A first, applied branch focuses on reactive practices in the context of crime and punishment. It involves interactions of our team with magistrates and judicial training professionals. The philosophy of criminal law has often simply explored the legal expression of our reactive attitudes — as in the standard expressive theories of punishment. REACT, instead, will bring to our attention the relationship between our punitive practices and our non-punitive, yet crime-related, reactive practices. How can we draw a conceptual line between these families of practices? For instance, is “shaming” a form of punishment? What are the merits of non-punitive crime-related practices? How does this shed light on how our societies should treat criminal cases involving addiction? How are notions of moral responsibility, liability, and accountability articulated in our reactive practices? How could our framework inform policies aiming at preventing recidivism?
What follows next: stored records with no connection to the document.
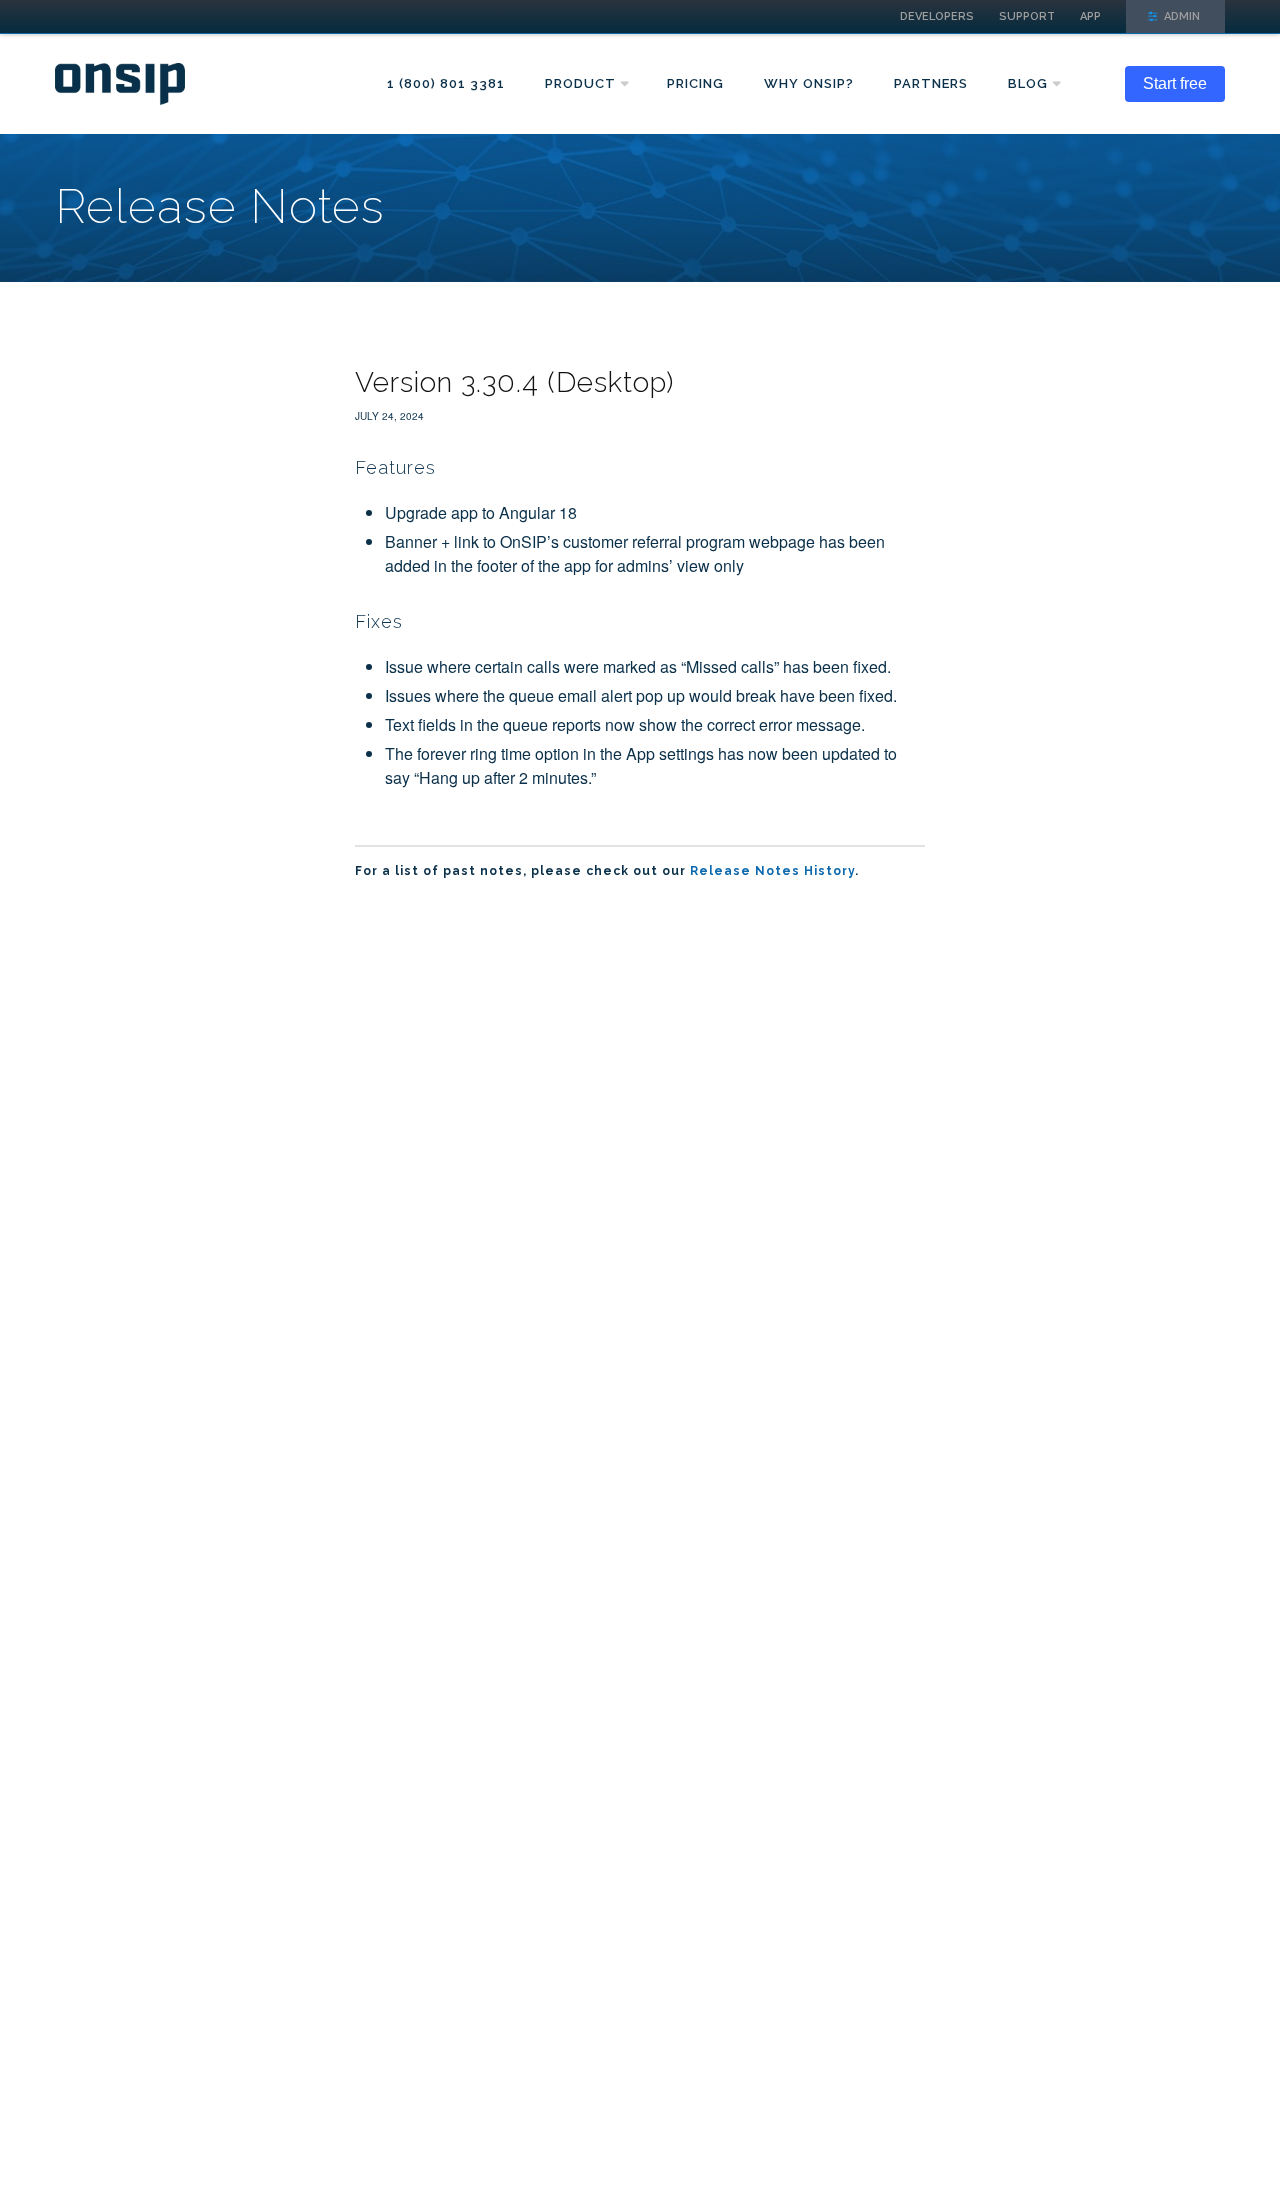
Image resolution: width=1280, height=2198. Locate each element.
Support (1027, 16)
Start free (1175, 83)
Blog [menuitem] (1028, 83)
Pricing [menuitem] (695, 83)
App (1090, 16)
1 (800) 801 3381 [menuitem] (446, 83)
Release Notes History (772, 871)
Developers (937, 16)
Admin (1180, 16)
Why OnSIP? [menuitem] (809, 83)
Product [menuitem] (580, 83)
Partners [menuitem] (931, 83)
A second, applied branch is a study of addiction in light of our reactive practices around it. A key challenge in the descriptive and normative efforts around addiction pertains to the moral responsibility and the voluntary control of actions. This, in turn, feeds in the social and judicial challenges around our backward-looking reactive practices towards addicts — e.g. blaming, shaming, stigmatising and sanctioning. Our aim is to clarify how different beliefs about responsibility are connected to different descriptive models of addiction. Our tests should show which models can eventually support non-stigmatising, forward-looking reactive practices towards persons deemed to be addicts. Overall, the ambition is to offer a framework to revise our practices towards addicts, in ways that engage, support and eventually restore their agency — helping their recovery, rehabilitation and reinsertion in the social landscape.